Recent evidence suggests that routine C-peptide testing in those with clinically diagnosed type 1 diabetes may be cost effective. In a UK centre, routine C-peptide testing of all adult-onset type 1 diabetes resulted in 11% of individuals being re-classified, with~25% of these individuals discontinuing insulin therapy. This strategy was believed to be cost saving based on saved treatment costs alone [28].
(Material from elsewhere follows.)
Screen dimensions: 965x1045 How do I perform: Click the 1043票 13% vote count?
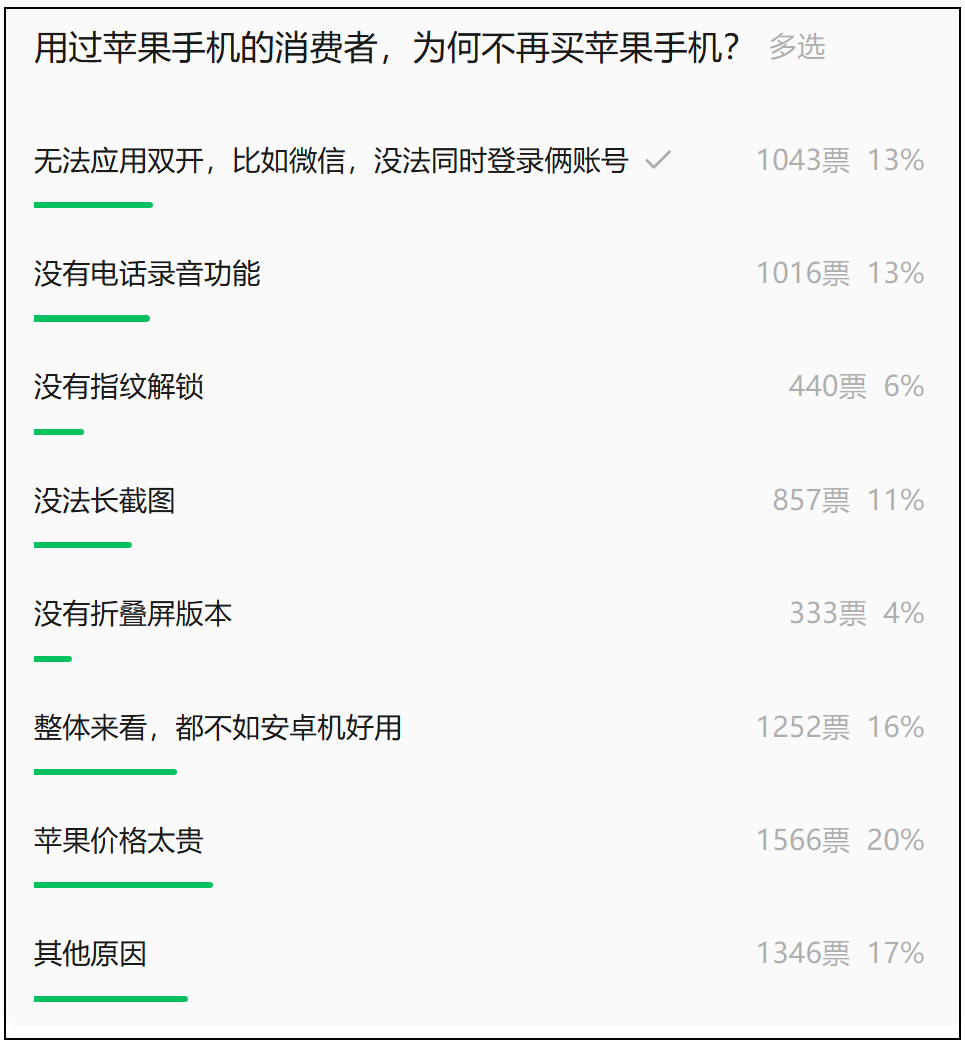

Recommendations for researchers

The difficulty of diagnosing type 1 diabetes in adults means misclassification in this age group is common, with type 1 diabetes cohorts who are defined by clinical diagnosis or a single-positive islet autoantibody alone being likely to include many misclassified individuals. Therefore, when interpreting studies on adult-onset autoimmune diabetes, we recommend careful consideration as to whether inadvertent inclusion of diabetes with a non-autoimmune aetiology may explain study findings. To understand the characteristics of type 1 diabetes in adults it is essential that studies define cases using methods that minimise misclassification. For many research questions, a clinical diagnosis confirmed by (subsequent) positive islet autoantibodies will be appropriate. Where islet antibodies are measured, it is critical that test specificity is reported. For researching type 1 diabetes irrespective of clinical diagnosis, very high-specificity approaches are needed, such as confirming multiple positive islet autoantibodies [37] or near absolute endogenous insulin deficiency [30] and using recently developed genotype-based methods [1, 64]. The optimum method depends on the research question; for example, defining type 1 diabetes by low endogenous insulin precludes studying disease severity.

Conclusion

Diagnosing type 1 diabetes in adults is difficult as presentation can overlap with type 2 diabetes, which is vastly more common than type 1 diabetes with increasing onset age. Many of the reported age-related changes in type 1 diabetes phenotype may be explained by increasing inclusion of misclassified non-autoimmune diabetes with increased age at diagnosis. For clinicians, biomarker investigation is essential both to confirm a clinical diagnosis of adult-onset type 1 diabetes, and to determine subtype in those initially diagnosed as having type 2 diabetes but who have rapid disease progression. For researchers, the use of high-specificity approaches to define type 1 diabetes in adults is critical to understanding the phenotype of adult-onset autoimmune aetiology diabetes.